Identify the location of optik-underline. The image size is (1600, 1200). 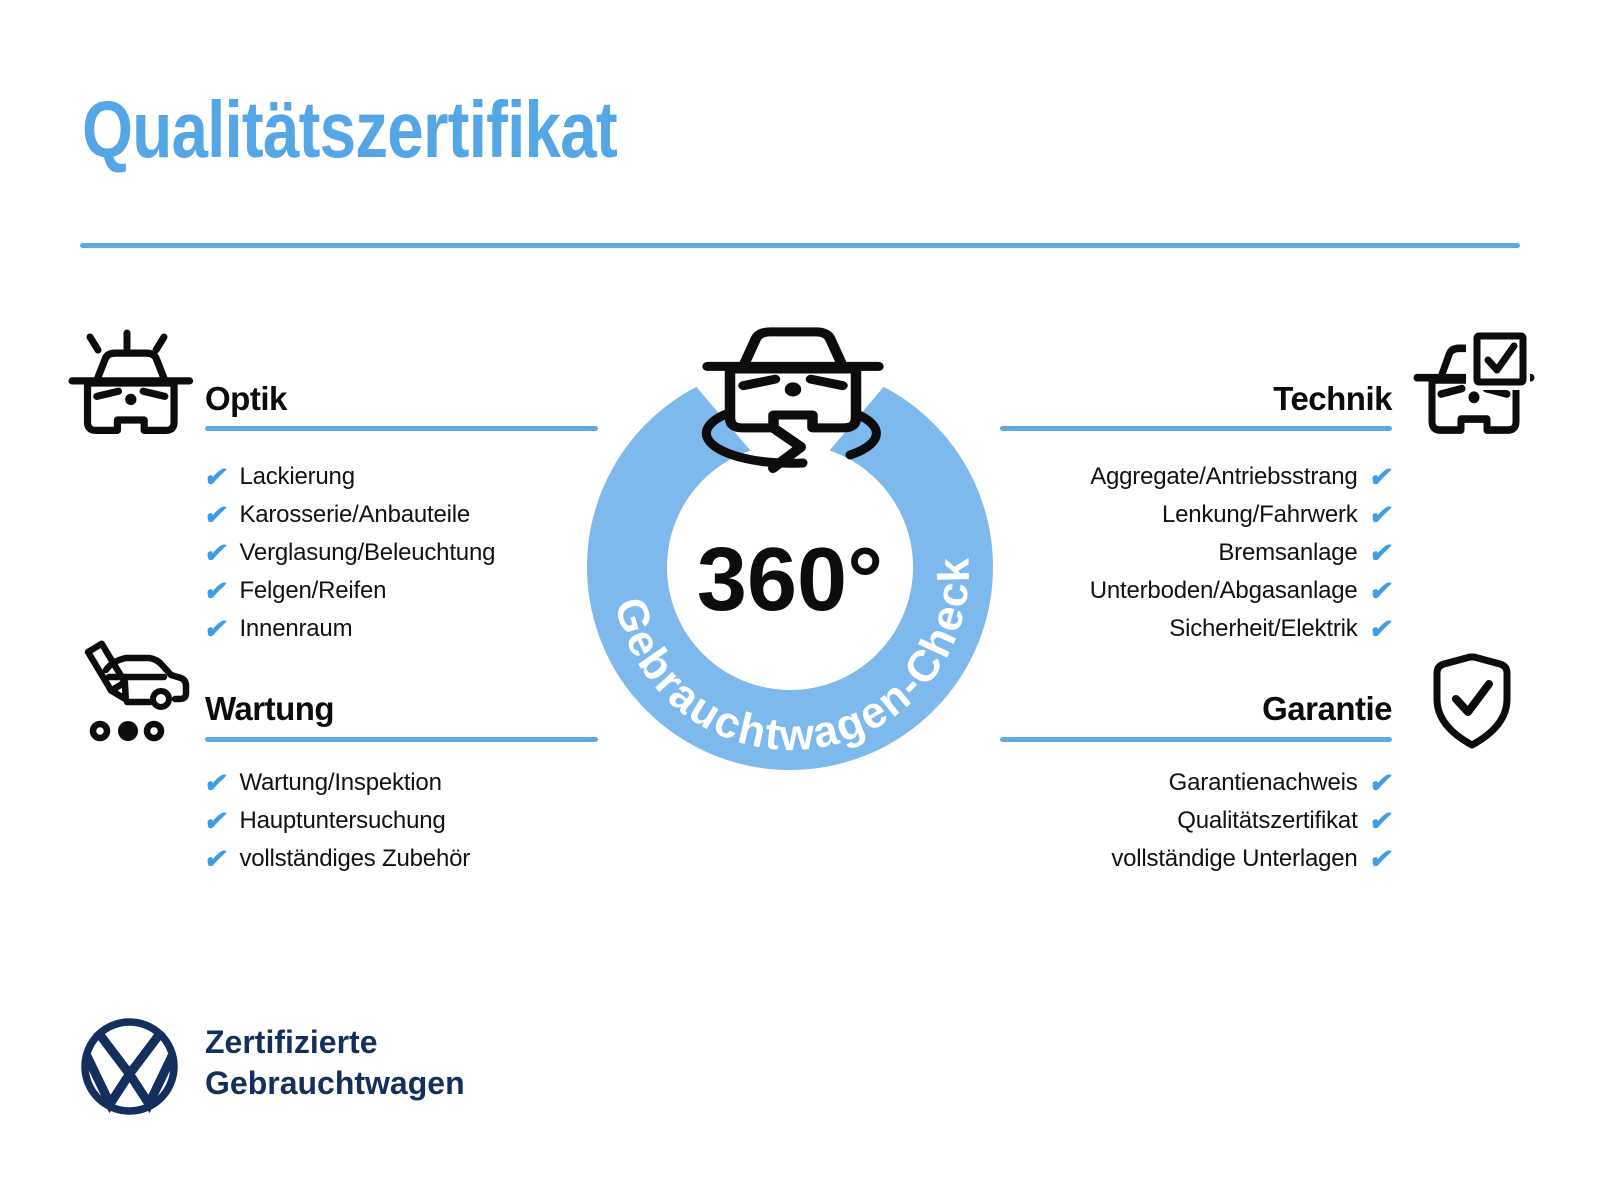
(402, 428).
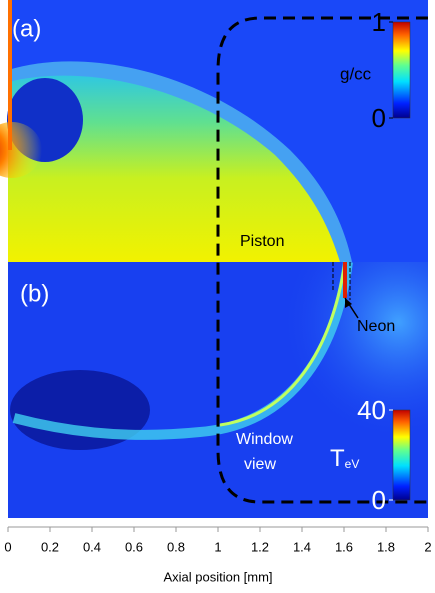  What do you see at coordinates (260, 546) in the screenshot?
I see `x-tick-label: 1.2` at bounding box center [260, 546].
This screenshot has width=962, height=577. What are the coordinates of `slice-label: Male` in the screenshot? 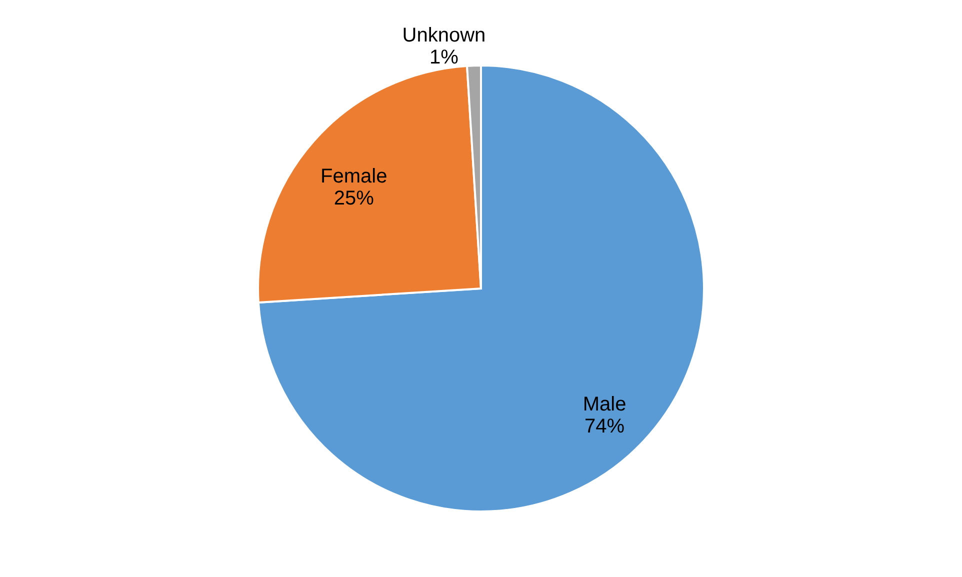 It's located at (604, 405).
:::::
◆ Your task
Reproduce the rows word for word, from the start of the rows through the line containing "center [260, 546].", with both ends included. Omit the pictures.

◆ Result of this exercise
Identify the location of optik-underline. The image size is (1600, 1200). 
(402, 428).
  What do you see at coordinates (260, 546) in the screenshot?
I see `x-tick-label: 1.2` at bounding box center [260, 546].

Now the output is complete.